When might the reported median of data be more appropriate than the  mean of data? What is your biggest challenge in deciding which is more appropriate?

What is the purpose of finding the mode of data? Provide an example of when the mode is more appropriate than the mean or median of data.

Response 1

One reason that we would want to use the median over the mean would  be if the information is far to skewed at the lowest point or the highest  point. For example, engineers at company all make between 50k to 60k, but a couple of them make over 100k, this would influence the mean to look the average that each engineer at the company would make is far more than what most of them make. The median would be lower and give a better picture of a salary that a typical engineer would make for the company. The biggest challenge of deciding to use the median over the mean is to decide if the two values have enough of a difference to declare the median is more accurate. I think it is only appropriate to use the median if there are some big skews on the lower end or higher end of the data that may effect the integrity of the information.

Listed records:
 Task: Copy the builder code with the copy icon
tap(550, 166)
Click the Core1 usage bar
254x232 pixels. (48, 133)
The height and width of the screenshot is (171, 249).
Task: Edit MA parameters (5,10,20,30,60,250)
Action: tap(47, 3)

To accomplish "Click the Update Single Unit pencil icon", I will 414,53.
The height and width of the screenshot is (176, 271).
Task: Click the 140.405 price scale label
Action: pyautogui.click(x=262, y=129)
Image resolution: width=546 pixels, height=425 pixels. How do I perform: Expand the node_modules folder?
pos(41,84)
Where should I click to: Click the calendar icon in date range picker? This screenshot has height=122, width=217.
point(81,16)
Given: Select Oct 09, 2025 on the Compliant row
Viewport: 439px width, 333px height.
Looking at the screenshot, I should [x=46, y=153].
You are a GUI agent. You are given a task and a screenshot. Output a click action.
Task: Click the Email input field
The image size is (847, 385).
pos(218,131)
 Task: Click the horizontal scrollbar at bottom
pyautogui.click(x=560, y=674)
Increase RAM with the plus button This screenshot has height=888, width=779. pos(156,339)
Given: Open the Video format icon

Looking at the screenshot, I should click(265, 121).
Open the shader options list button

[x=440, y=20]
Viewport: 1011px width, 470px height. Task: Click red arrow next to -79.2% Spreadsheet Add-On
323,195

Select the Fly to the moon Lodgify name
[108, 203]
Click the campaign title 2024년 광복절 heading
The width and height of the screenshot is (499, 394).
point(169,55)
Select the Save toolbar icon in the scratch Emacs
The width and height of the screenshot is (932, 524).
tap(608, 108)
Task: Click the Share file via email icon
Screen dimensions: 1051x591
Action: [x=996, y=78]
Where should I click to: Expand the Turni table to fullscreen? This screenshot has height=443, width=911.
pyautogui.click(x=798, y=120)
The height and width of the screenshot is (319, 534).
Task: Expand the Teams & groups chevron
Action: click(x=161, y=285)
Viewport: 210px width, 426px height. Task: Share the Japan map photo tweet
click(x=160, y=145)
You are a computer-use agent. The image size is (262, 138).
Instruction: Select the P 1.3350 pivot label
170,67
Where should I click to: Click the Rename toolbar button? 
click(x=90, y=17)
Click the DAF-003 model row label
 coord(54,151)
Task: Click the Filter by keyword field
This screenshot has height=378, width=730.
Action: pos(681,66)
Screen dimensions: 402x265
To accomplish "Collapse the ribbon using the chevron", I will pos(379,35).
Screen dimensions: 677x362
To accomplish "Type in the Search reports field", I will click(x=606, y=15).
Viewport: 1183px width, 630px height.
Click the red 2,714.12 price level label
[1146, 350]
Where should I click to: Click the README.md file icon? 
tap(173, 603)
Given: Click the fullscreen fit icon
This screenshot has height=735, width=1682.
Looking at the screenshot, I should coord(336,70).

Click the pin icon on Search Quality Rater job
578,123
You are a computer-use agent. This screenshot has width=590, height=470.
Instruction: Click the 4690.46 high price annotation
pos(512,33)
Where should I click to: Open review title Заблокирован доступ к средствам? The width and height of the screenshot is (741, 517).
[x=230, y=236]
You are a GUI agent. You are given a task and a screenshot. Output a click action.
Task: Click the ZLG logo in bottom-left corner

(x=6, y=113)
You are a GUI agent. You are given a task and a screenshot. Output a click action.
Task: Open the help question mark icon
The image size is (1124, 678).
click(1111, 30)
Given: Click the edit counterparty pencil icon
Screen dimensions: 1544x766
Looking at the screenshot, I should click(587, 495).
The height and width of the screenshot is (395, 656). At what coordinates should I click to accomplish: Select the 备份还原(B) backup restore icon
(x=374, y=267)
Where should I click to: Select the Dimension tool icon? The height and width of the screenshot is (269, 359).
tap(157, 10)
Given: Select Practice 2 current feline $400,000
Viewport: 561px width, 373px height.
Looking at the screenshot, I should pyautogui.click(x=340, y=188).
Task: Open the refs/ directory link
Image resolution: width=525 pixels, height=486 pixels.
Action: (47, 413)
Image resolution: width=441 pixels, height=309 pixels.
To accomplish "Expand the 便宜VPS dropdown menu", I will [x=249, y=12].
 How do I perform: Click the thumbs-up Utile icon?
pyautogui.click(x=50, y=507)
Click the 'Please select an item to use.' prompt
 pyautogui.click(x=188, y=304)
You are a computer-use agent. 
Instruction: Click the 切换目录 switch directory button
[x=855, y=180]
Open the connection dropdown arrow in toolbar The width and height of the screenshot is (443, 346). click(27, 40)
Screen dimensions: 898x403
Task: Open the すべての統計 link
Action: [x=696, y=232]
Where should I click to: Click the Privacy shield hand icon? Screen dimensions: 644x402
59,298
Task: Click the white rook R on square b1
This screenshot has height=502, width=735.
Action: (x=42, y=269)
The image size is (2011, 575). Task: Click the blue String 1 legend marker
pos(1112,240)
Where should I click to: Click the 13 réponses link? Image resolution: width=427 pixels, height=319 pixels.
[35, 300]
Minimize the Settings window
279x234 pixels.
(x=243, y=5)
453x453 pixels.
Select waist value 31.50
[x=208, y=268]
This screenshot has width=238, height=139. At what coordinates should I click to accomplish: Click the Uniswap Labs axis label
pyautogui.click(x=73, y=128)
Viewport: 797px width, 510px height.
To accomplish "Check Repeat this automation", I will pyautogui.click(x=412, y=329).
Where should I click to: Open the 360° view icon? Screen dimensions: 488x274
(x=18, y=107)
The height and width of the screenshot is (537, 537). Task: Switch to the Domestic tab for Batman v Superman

Directions for this task: Resume the discussion about choosing between the median, mean, and mode, starting right after its last sentence.

Solved problem:
Response 2

Finding the mode helps find the most repetitive piece of data that may occur. If there is more than one piece of data that occurs the same amount of times as the highest, than there are multiple modes that can be declared. The reason why you would want to know the mode is if the data is nominal and a number represents something. This would make the mean and the median not important, but the mode would be information needed. An example would be testing soil for toxins. Separate areas are set up of an area to decide of the soil is useful. Red, which is toxic, would be equal to 1, yellow, which is in between, would be equal to 2, and green, which would be healthy, would be 3. After taking 10 samples, red appears 6 times, yellow 2 times, and green 2 times. Since the mode would be 6, which is red, the soil is not usable. The mean and median would have no significance here.

Response 3

The purpose of finding the mode of data is to find the value that is most common, example: The number of points scored in a series of football games (7, 13, 18, 24, 9, 3, 18) ordering the scores from least to greatest, (3, 7, 9, 13, 18, 18, 24) the score which occurs most often is 18.  In general, the mode is not used very often. It is not a measure of the center of the data in the same way that the median and mean can be. However, the mode is the only measure of center appropriate for nominal data. For example, if we were looking at the most frequently purchased food item in a certain snack bar in 1999, it does not make sense to talk about the median food or the mean food but it does make sense to say that the most frequent food purchased was mini chocolate bars. Sometimes there might be more than one mode in a set of data it is possible that the most popular food items purchased were both lamingtons and mini chocolate bars.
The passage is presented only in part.